At a roundtable discussion at the European Parliament, Barclays spoke about the profound impact new EU rules for capital requirements (CRD IV and CRR) would have on the ability of SMEs to export.
Kah Chye Tan, Global Head of Trade and Working Capital at Barclays, said that much of Basel III would help to make the banking system safer and stronger and should be welcomed. But regulators still needed to work with banks to ensure certain measures did not disproportionately damage the ability of banks to allow SMEs to trade globally.
More than 70% of Barclays trade finance clients are SMEs and Tan said that these companies would be disproportionately impacted if the Basel III regulations and CRD IV provisions are implemented as they currently stand, which would have a significant knock-on impact on growth.
"SMEs are the economic backbone of the UK and Europe and the current proposals need to be modified to ensure SMEs will have greater access to trade finance, not restrict their ability to grow exports," Tan said.
"EU policy-makers have the responsibility of developing a robust banking environment to support SMEs to create jobs through trade. It is crucial that the cost of capital for a low-risk activity like trade finance is differentiated from high-risk activity".

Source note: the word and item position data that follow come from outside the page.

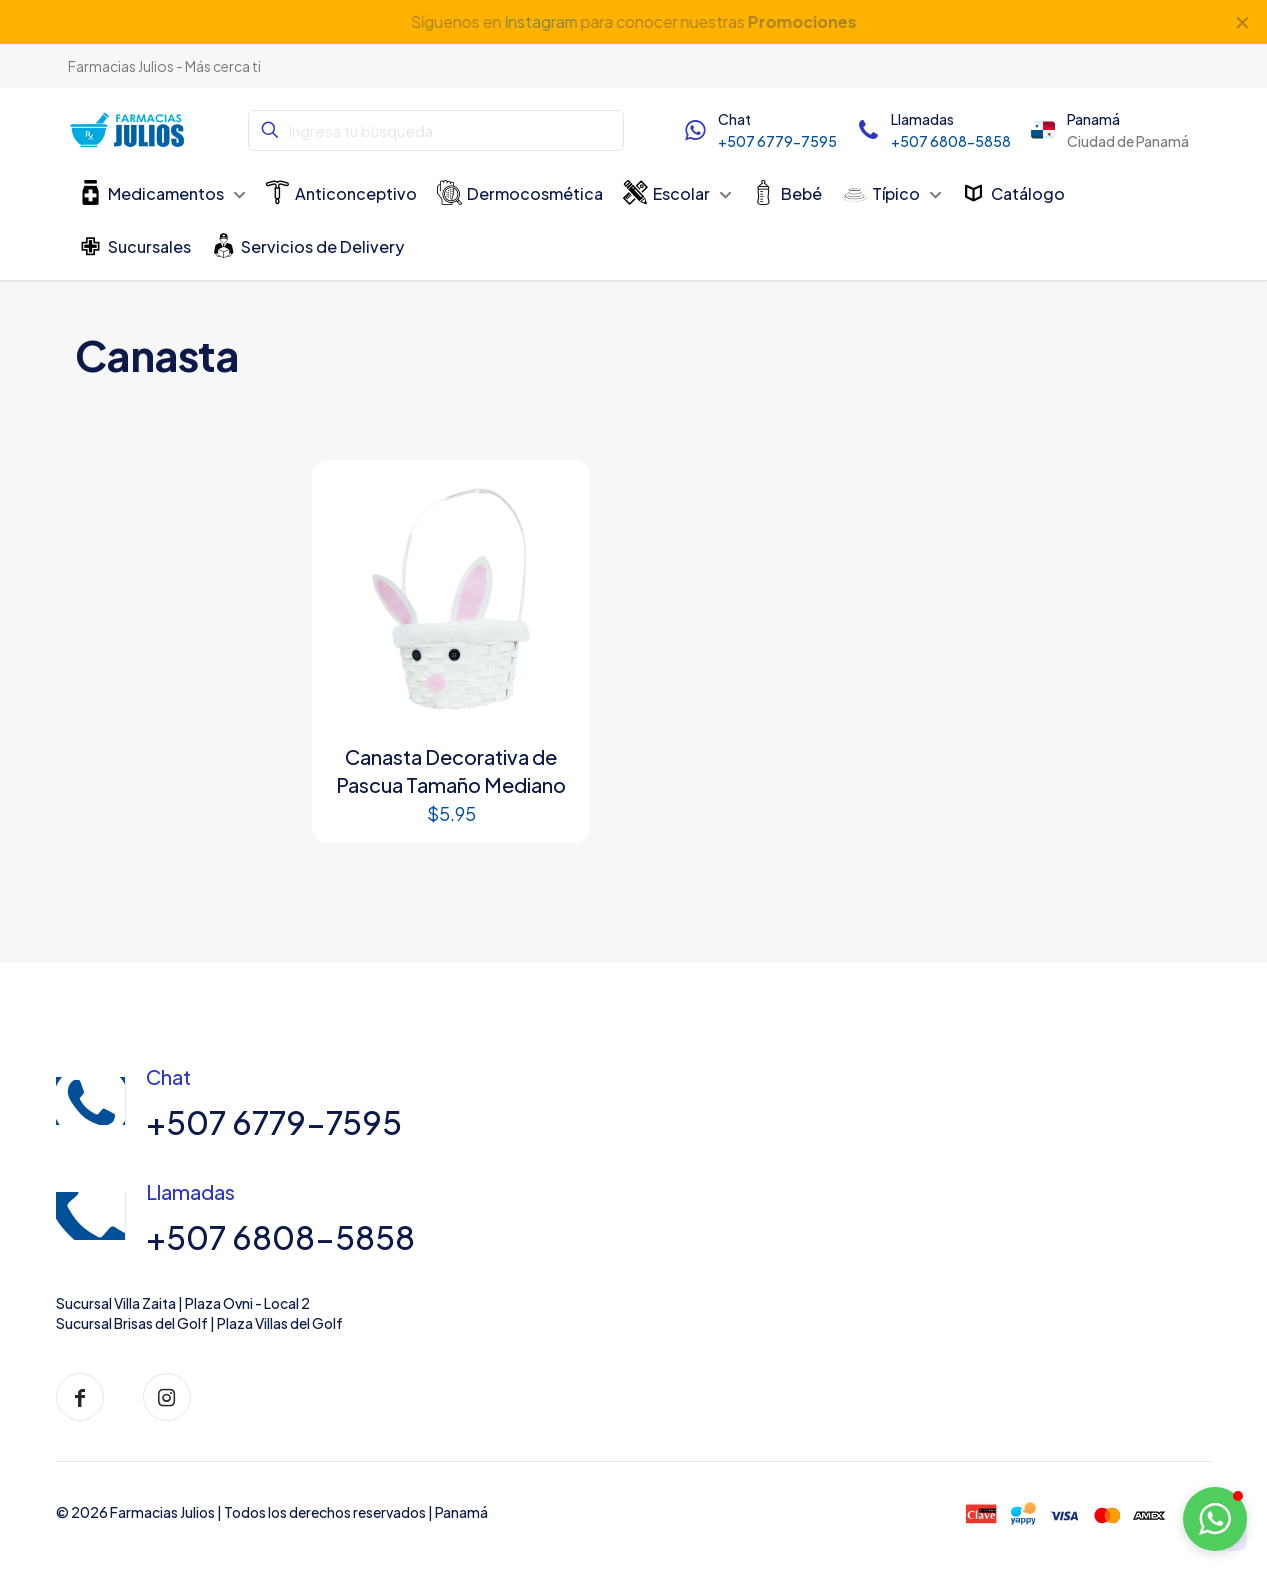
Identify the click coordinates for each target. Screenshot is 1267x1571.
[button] (1215, 1519)
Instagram (540, 21)
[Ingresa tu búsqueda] (435, 130)
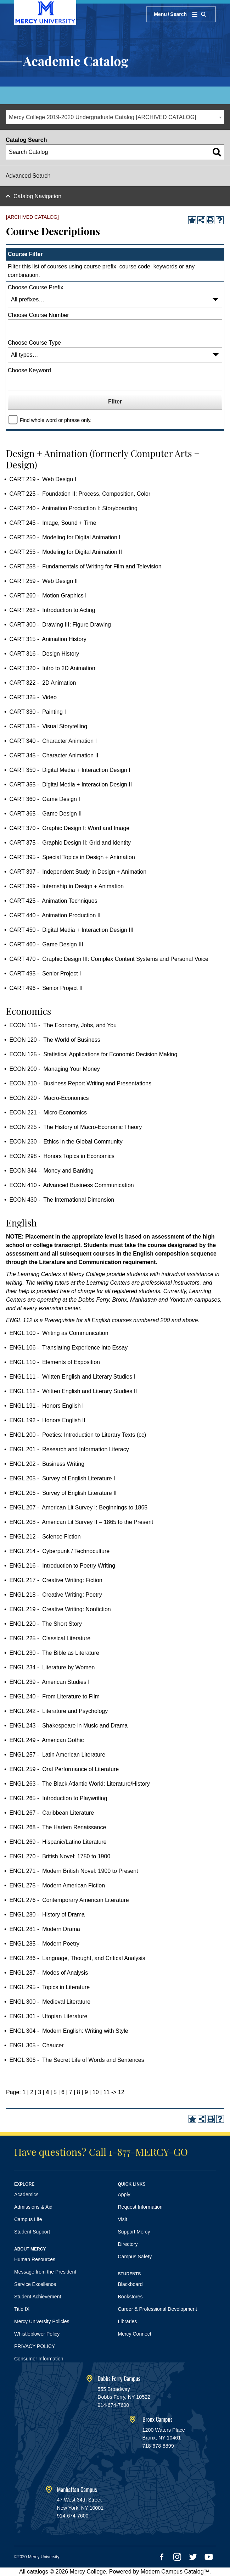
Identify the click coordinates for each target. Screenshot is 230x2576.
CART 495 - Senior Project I (45, 973)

Recent International Chamber of Commerce research which examined more than 10 million trade finance transactions found a default rate of just 0.00026%, or one in 3,800.
"The difference between a 90-day trade finance transaction and a 10-year Project Finance transaction is as large as the difference between a 30 day credit card and a 30 year housing loan. Both Basel III and CRD IV rightly recognise the difference between a credit card and a housing loan as there are different correlation curves for these two products. Similarly, a different correlation curve is needed for trade finance", Tan said.
Taking changes forward
Tan welcomed the favourable steps made in the draft European Commission's report on CRD IV produced by Othmar Karas MEP, and stressed the need to take these changes forward in the forthcoming political negotiations between the different European institutions. Specifically, he remarked on the importance of the removal of the minimum one year maturity for all trade transactions as well the elimination of the national discretion to waive the minimum maturity floor.
- 20% credit conversion factor (CCF) to apply to medium/low risk products and 50% CCF to apply to medium risk products; and
- Recognition of trade finance transactions as fully liquid assets for the purpose of full liquidity inflows.
Tan welcomed the emphasis put in the CRD IV proposals on the pending results of the trade finance impact study conducted by the Basel Committee on Banking Supervision in relation to the adoption of a separate correlation curve for trade on the basis of these results.